— Start of Page excerpt —

When I was young roast beef and Yorkshire pudding or roast lamb and mint sauce were a regular Sunday lunch. Roast pork not so often as it was more expensive and roast chicken was a special occasion meal.
Fish was a cheaper mid week meal, we often had cod steaks which you dont see now. Salmon was very much a luxury. Of course there was very little factory farming and most of our food was produced in this country.
We would look forward to the first new potatoes, runner beans, peas,local tomatoes and strawberries.
Now chicken and beef is imported by the ton to satisfy our appetite for ready meals and take aways. Shelves are groaning with cheap imported pork and farmed salmon.
Now you can buy anything you want at any time of the year. Huge red tasteless strawberries and tomatoes, all kinds of exotic fruit and vegetables but is having the variety better?
When I was small I saw a kiwi fruit for the first time and asked my mother to buy one for me. I ate it there and then , when my mother asked what it was like I said like a big hairy grape with tough skin and a lot of seeds, I still don't like them .
So have we sacrificed quality and home produced for variety and quantity, I think we have.

Oreo Mon 09-Feb-26 09:17:49

It’s an interesting question.
It’s good to have more choice but better to wait for seasonal produce which have more taste and less air miles.
Too much salt and processed food is making us a nation of fat people, with all the added health problems.
Fast food outlets proliferate throughout our towns and cities.

keepingquiet Mon 09-Feb-26 09:23:49

Seasonal fruit and veg are still available, you don't have to buy tasteless strawberries in winter. I certainly don't.

Maybe we had better taste-buds as children? Our ability to taste certain things changes as we get older anyway.

Yes, I use to love bacon 'dip' and fried bread, tomato sausage and streaky bacon, but don't miss the fact they were very unhealthy.

Most food was bland and unseasoned when I was a child- potatoes were mashed with margarine not butter. Rice pudding? Horrible with skin on top.

Now we have been spoiled by being open to foods from all over the world that just taste more exciting and are when cooked properly, truly a treat for those tastebuds.

You can keep your boring tapioca and soggy over cooked veg.

I much prefer the variety available now.

— End of Page excerpt —

• Required task a: Repeat the part of the food discussion between "Oreo Mon 09-Feb-26" and "added health problems.", inclusive, word for word.
The food discussion and the records come from two unrelated sources.

— Start of Recorded information —

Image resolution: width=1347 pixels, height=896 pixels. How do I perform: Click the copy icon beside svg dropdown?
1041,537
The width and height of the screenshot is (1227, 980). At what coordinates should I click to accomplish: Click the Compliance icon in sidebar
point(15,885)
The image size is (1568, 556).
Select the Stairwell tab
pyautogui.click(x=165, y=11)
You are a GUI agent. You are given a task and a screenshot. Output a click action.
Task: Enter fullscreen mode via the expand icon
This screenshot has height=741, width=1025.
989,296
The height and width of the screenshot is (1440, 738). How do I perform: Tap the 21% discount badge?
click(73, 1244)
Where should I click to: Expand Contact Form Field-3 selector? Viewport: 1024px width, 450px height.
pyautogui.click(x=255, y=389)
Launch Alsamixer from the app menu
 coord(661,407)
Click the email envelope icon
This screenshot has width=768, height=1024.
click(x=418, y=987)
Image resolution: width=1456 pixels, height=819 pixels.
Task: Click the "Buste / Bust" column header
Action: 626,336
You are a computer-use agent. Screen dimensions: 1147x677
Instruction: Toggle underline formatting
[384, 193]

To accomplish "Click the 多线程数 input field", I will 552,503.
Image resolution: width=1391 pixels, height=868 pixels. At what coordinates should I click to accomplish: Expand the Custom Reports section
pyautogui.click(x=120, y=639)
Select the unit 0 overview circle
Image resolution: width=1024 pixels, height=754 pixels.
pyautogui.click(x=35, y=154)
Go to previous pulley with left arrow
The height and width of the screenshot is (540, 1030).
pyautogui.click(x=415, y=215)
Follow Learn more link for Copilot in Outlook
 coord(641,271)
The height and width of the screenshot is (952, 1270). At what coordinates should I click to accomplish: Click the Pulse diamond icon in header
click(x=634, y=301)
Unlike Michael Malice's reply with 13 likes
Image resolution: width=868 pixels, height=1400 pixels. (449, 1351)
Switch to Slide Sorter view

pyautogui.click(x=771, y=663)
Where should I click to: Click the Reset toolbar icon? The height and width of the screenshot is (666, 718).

— End of Recorded information —

• Required task b: Gather every line of the records that contains the word "resolution".

• Finished answer a:
Oreo Mon 09-Feb-26 09:17:49

It’s an interesting question.
It’s good to have more choice but better to wait for seasonal produce which have more taste and less air miles.
Too much salt and processed food is making us a nation of fat people, with all the added health problems.

• Finished answer b:
Image resolution: width=1347 pixels, height=896 pixels. How do I perform: Click the copy icon beside svg dropdown?
Image resolution: width=1456 pixels, height=819 pixels.
Image resolution: width=1391 pixels, height=868 pixels. At what coordinates should I click to accomplish: Expand the Custom Reports section
Image resolution: width=1024 pixels, height=754 pixels.
Image resolution: width=868 pixels, height=1400 pixels. (449, 1351)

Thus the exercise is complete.